Tyra Banks geht rechtlich gegen Netflix vor. Das ehemalige Supermodel wirft dem Streamingriesen vor, sie in einer Dokumentation über die Castingshow "America's Next Top Model" bewusst in ein falsches Licht gerückt zu haben.
Wie das US-Magazin "People" berichtet, reichte die 52-Jährige am 13. Juni Klage ein. Konkret richtet sich diese gegen die Netflix-Doku "Reality Check: Inside America's Next Top Model", die sich kritisch mit der Erfolgssendung auseinandersetzt.

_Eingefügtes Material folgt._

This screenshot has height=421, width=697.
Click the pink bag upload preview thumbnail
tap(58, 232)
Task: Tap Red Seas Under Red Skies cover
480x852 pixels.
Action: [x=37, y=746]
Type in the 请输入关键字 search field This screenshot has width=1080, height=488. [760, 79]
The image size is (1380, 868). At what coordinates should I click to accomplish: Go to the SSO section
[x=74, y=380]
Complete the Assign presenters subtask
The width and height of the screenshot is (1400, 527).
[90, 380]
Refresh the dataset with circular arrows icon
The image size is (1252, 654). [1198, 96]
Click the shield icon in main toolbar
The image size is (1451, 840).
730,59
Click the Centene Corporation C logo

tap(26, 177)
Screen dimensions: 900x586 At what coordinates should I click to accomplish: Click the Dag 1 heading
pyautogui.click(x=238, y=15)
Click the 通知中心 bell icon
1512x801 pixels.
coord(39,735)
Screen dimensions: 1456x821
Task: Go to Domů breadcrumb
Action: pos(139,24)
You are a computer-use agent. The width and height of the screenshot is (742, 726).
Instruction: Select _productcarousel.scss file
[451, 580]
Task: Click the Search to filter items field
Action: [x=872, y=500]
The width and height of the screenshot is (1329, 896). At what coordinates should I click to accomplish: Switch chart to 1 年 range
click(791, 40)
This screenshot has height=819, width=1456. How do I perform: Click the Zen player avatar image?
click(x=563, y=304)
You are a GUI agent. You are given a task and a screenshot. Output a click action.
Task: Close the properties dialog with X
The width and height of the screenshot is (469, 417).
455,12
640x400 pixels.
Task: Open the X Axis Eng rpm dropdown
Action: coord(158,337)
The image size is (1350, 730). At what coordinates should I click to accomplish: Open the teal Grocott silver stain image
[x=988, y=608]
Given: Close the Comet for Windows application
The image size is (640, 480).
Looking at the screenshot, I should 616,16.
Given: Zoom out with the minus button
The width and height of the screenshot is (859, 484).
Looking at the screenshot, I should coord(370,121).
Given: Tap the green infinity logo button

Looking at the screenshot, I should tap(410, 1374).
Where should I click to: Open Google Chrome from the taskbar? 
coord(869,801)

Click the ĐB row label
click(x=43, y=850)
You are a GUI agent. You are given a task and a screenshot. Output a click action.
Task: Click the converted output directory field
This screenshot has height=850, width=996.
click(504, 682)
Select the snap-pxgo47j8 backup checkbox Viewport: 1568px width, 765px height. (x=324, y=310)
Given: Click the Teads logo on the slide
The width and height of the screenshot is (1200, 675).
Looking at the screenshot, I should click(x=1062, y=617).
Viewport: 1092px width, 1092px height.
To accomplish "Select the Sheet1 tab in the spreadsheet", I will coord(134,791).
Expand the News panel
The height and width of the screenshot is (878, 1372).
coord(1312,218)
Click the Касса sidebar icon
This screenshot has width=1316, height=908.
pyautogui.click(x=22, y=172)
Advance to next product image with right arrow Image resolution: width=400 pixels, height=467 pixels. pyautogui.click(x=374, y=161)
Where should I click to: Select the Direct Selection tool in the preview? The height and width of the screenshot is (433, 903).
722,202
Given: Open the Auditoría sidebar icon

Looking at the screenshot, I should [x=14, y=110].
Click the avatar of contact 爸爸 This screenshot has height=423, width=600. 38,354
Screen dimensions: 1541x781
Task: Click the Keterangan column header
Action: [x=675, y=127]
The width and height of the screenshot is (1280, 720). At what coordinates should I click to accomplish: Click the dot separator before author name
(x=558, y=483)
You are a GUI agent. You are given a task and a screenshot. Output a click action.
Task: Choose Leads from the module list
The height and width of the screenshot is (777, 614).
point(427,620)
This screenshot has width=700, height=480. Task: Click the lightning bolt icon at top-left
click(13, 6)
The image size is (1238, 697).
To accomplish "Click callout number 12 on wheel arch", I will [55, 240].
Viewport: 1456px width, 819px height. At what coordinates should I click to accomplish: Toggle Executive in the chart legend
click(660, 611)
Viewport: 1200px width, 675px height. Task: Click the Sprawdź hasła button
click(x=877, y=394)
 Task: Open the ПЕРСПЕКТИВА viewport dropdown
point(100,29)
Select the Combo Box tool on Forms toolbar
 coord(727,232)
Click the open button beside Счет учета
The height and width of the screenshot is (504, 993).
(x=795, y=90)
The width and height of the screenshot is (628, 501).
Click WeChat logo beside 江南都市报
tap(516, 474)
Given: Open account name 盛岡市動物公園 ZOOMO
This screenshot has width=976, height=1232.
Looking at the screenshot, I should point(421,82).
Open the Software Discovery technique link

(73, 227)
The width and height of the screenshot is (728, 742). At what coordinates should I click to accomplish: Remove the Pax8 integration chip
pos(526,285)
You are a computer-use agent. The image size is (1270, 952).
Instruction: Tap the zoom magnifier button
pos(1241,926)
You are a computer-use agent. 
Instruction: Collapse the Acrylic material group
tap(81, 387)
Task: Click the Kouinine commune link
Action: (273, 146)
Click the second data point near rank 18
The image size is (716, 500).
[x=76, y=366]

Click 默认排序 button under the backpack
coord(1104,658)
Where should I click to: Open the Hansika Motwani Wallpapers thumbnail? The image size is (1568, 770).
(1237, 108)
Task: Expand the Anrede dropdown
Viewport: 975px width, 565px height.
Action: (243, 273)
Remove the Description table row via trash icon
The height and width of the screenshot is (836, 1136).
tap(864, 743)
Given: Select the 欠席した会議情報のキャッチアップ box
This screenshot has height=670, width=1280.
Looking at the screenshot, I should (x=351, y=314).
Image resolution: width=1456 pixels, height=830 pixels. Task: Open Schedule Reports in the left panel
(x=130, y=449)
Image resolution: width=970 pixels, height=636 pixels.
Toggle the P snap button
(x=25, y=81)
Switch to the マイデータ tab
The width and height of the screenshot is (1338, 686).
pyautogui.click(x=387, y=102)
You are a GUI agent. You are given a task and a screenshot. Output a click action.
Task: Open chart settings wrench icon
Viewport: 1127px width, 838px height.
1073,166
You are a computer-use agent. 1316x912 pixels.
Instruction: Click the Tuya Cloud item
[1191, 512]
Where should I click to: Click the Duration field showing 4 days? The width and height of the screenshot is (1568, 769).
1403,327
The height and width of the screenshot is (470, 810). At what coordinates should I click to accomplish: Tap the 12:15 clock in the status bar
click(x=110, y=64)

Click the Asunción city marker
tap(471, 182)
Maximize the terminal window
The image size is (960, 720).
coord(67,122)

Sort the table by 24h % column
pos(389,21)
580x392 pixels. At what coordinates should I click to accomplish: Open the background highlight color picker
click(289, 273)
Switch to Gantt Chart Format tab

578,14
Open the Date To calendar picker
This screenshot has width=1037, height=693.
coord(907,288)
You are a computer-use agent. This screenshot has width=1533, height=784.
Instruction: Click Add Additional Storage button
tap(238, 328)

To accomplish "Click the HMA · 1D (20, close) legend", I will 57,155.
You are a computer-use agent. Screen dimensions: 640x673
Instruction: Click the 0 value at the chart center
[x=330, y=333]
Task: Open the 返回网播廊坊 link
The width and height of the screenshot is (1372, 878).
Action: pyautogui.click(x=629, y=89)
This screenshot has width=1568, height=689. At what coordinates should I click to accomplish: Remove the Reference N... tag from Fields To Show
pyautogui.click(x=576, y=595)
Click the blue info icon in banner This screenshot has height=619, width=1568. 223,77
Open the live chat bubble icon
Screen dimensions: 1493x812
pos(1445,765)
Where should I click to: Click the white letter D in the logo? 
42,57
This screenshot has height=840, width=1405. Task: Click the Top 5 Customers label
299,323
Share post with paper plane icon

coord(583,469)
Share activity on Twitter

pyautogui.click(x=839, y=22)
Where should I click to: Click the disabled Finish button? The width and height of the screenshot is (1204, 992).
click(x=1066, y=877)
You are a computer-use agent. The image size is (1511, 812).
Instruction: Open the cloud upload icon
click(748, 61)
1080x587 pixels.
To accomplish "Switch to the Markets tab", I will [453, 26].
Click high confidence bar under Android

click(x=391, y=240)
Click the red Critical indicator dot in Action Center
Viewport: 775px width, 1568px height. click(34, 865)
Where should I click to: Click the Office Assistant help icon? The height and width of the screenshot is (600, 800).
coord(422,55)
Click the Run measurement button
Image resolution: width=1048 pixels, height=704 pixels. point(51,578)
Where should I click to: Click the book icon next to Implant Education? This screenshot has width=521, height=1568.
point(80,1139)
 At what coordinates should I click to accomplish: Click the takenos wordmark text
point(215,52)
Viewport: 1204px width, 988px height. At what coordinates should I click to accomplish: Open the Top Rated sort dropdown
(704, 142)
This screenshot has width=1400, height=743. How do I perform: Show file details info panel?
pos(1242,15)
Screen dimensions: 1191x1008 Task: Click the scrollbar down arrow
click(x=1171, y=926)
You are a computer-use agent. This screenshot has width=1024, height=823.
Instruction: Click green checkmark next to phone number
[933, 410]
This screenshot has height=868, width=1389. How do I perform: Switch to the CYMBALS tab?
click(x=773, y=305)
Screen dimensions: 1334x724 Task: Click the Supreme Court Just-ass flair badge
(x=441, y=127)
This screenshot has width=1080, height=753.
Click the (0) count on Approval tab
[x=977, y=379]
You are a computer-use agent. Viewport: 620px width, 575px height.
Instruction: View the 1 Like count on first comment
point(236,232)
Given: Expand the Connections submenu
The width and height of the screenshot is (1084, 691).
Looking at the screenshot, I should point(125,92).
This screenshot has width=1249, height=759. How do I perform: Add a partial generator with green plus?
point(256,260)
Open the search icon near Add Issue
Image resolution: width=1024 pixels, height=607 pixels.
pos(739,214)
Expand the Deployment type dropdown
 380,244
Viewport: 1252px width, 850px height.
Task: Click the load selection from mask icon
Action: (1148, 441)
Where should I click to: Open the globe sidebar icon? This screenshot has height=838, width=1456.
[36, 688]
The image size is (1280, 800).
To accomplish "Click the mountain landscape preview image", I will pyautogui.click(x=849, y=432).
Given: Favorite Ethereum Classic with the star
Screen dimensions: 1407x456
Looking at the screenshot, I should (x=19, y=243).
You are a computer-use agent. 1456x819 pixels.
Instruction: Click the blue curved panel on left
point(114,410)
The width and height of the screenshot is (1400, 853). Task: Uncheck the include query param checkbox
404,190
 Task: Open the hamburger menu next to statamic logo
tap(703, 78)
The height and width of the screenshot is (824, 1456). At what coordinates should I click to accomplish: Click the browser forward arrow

Laut den Gerichtsunterlagen soll Banks für die Produktion ein Interview von mehr als dreieinhalb Stunden gegeben haben. In der finalen Dokumentation seien davon jedoch lediglich rund 16 Minuten verwendet worden. Die ausgewählten Passagen seien laut Klage "aus dem Kontext gerissen" und so zusammengeschnitten worden, dass sie eine "falsche und diffamierende Narrative" unterstützen würden.
Banks betont, sie habe sich bewusst auf eine kritische Aufarbeitung der Show eingelassen und dabei auch eigene Fehler eingeräumt. Wichtige Aussagen zu Themen wie "Verantwortlichkeit" sowie Hintergründe zu Produktionsentscheidungen seien allerdings weggelassen worden.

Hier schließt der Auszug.